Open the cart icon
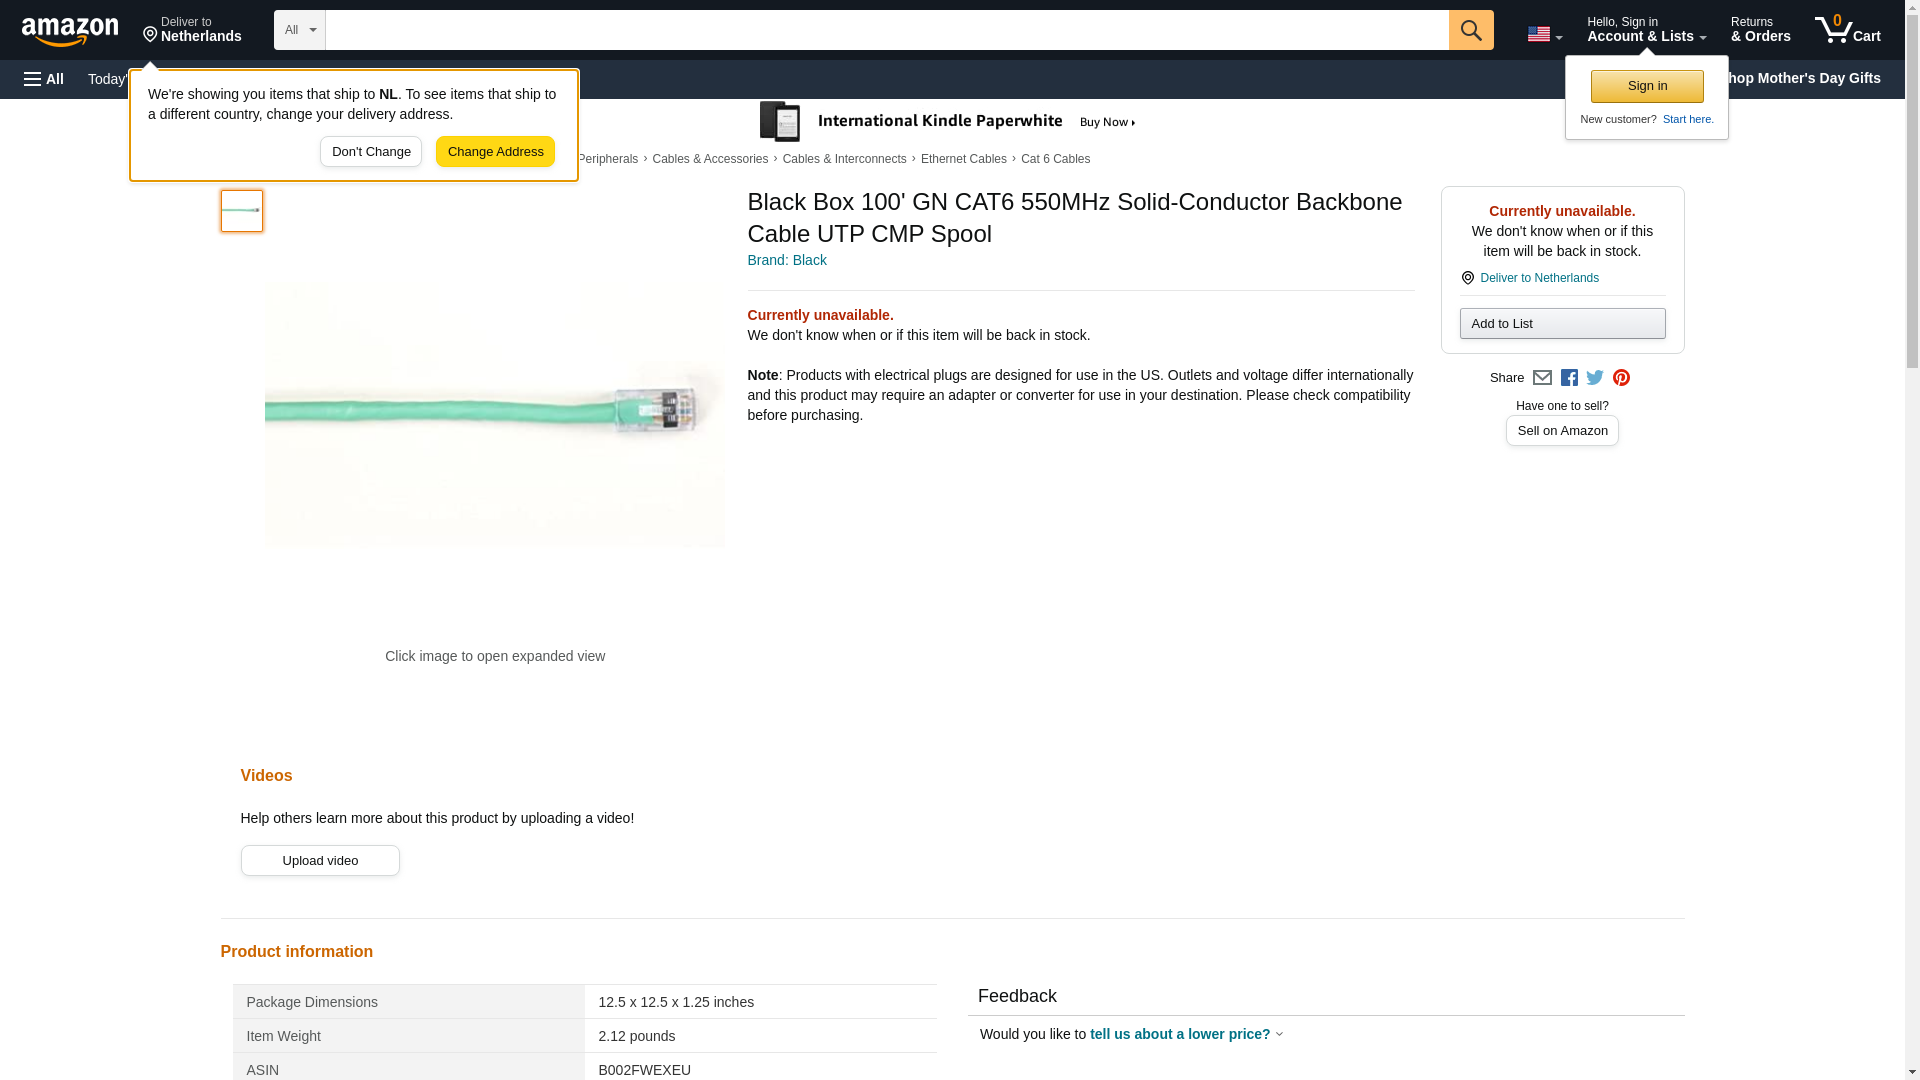The image size is (1920, 1080). pos(1847,30)
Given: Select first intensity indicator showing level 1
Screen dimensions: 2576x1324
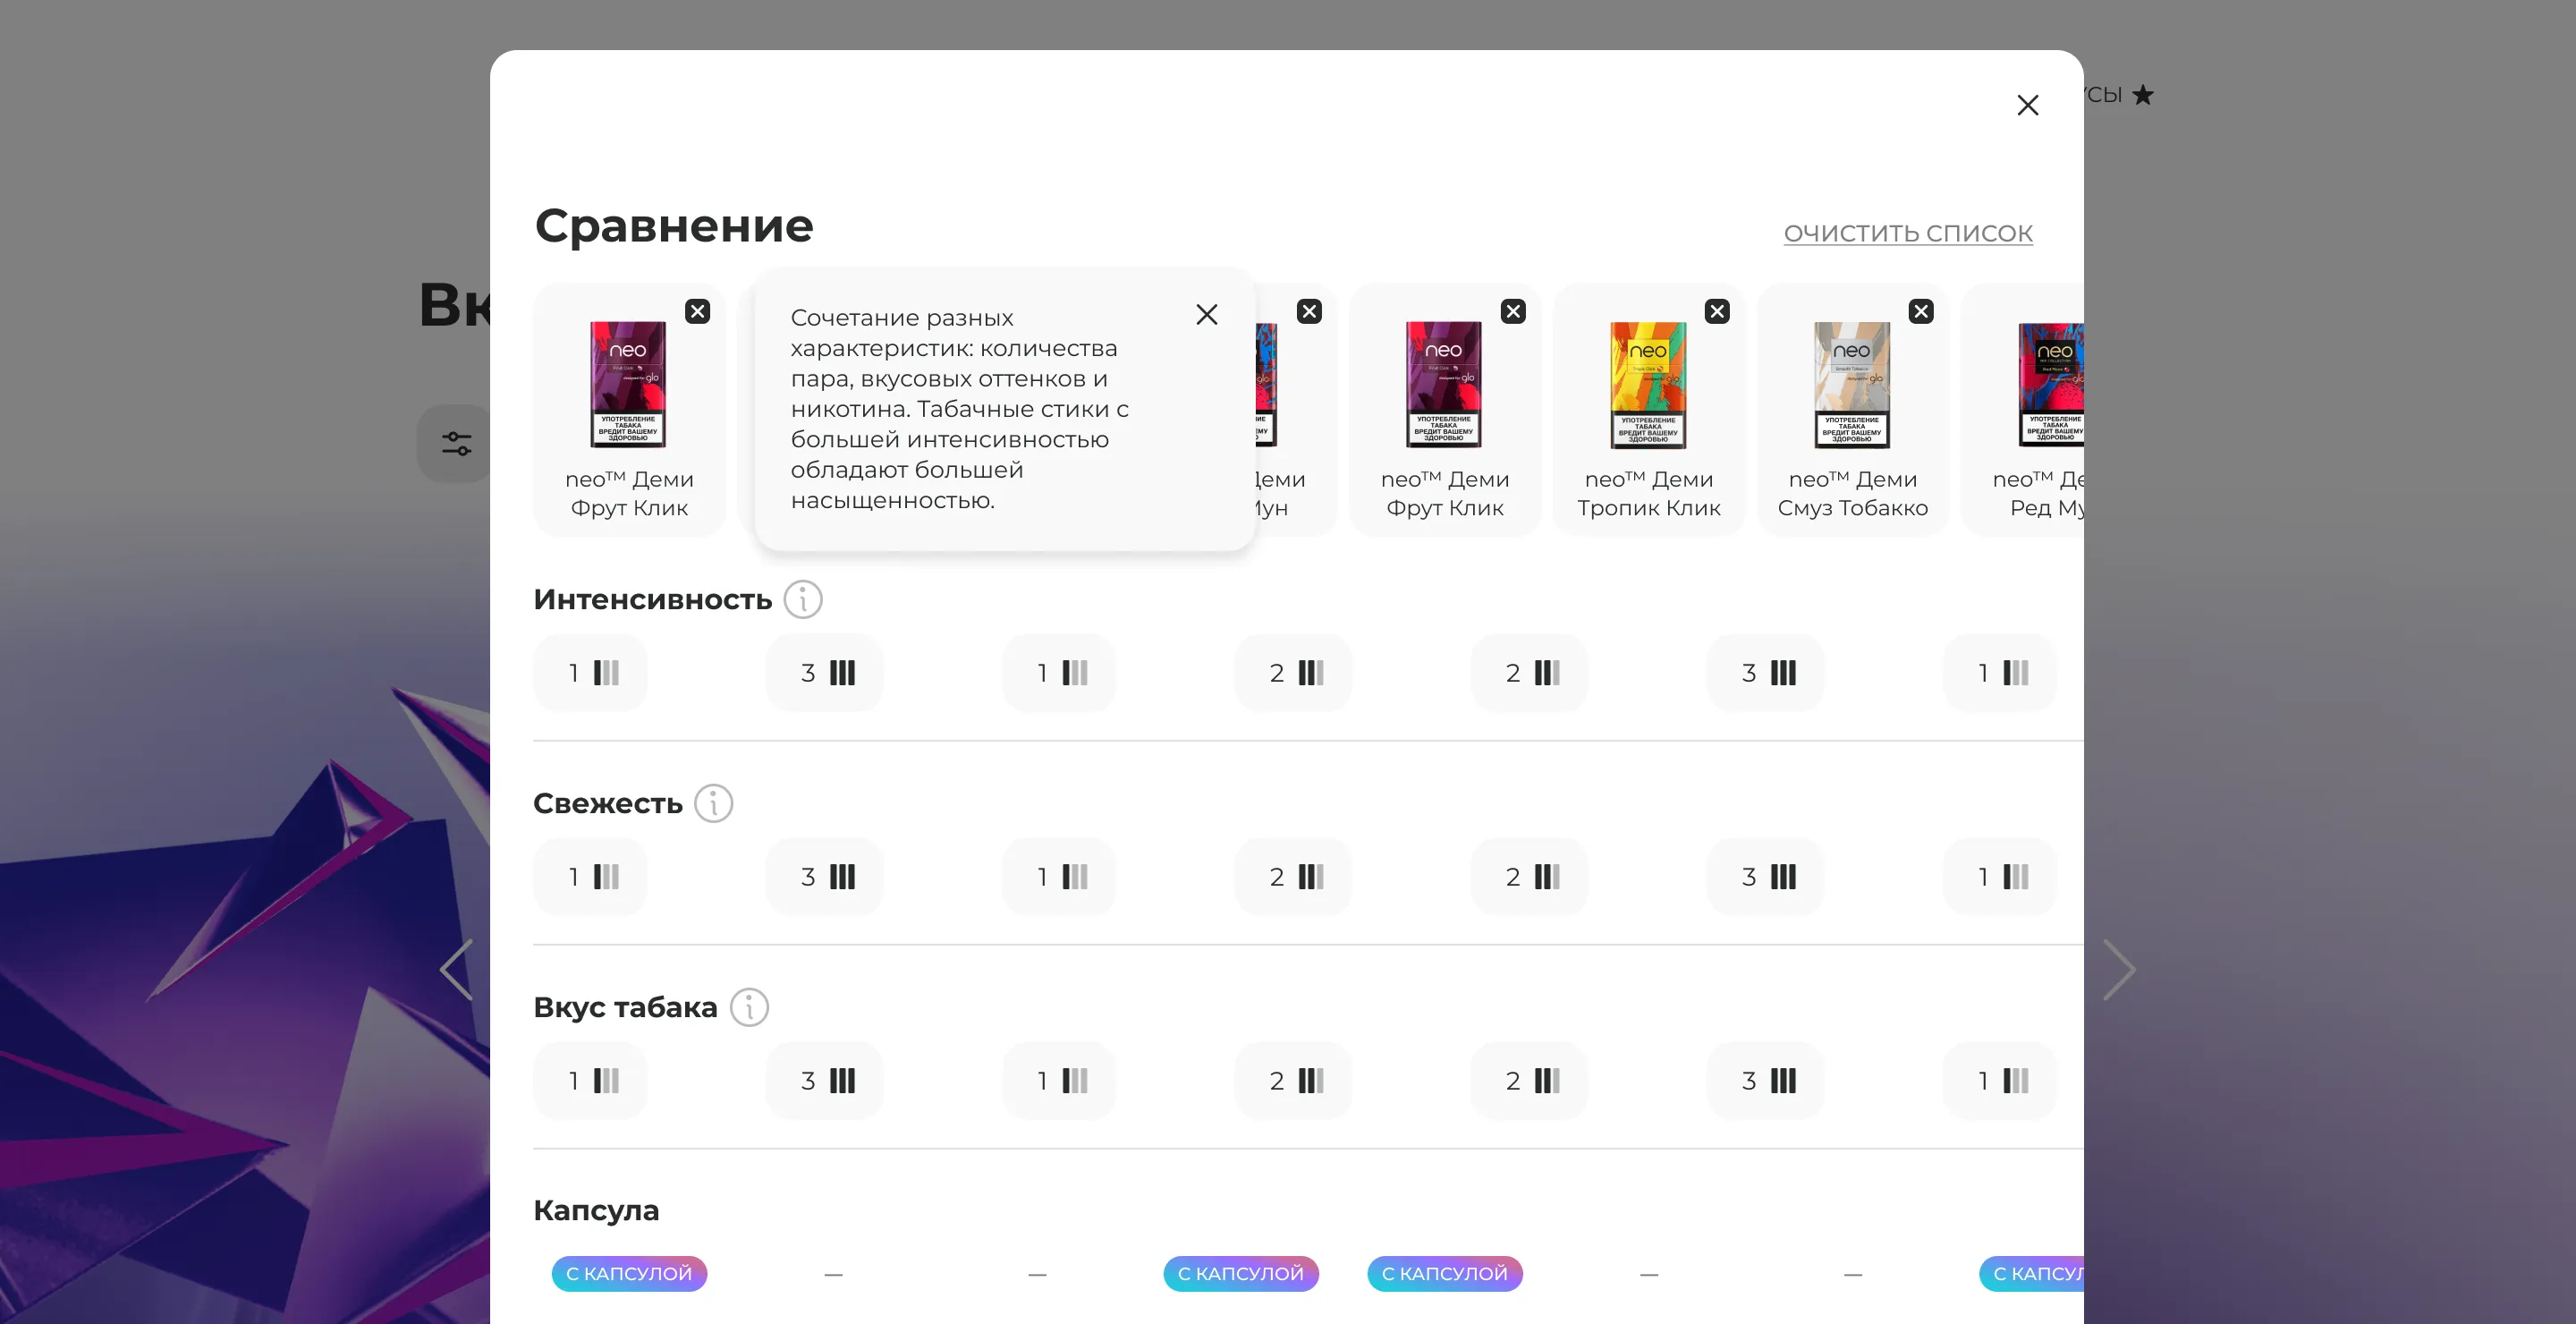Looking at the screenshot, I should 591,673.
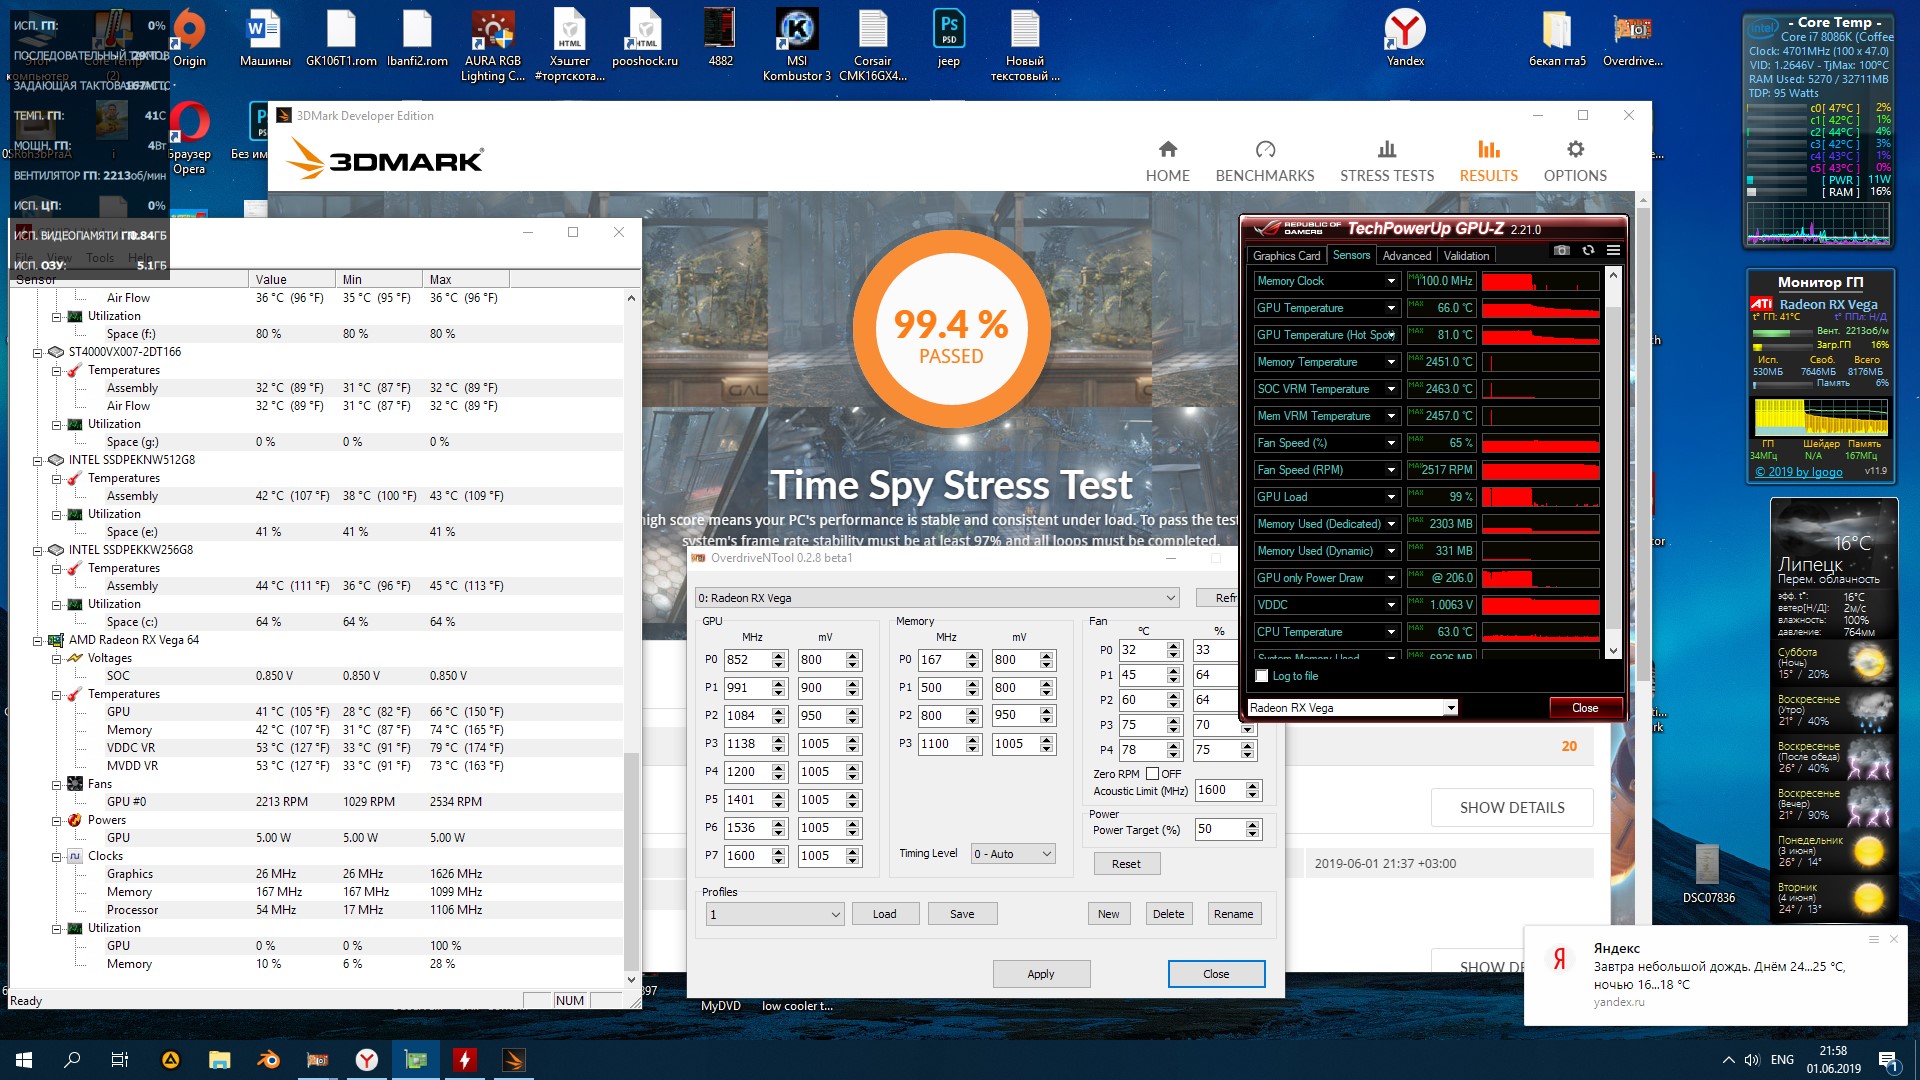Open the Benchmarks gauge icon
Screen dimensions: 1920x1080
point(1265,150)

------------------------------------------------

:: What you are asked to do ::
Exactly the lines from the one that contains "Given: Select first" through the final line of the records above are needed, given again word for word, with every picture left out.

:: The completed task ::
Given: Select first intensity indicator showing level 1
Screen dimensions: 2576x1324
Looking at the screenshot, I should 591,673.
Open the Benchmarks gauge icon
Screen dimensions: 1920x1080
point(1265,150)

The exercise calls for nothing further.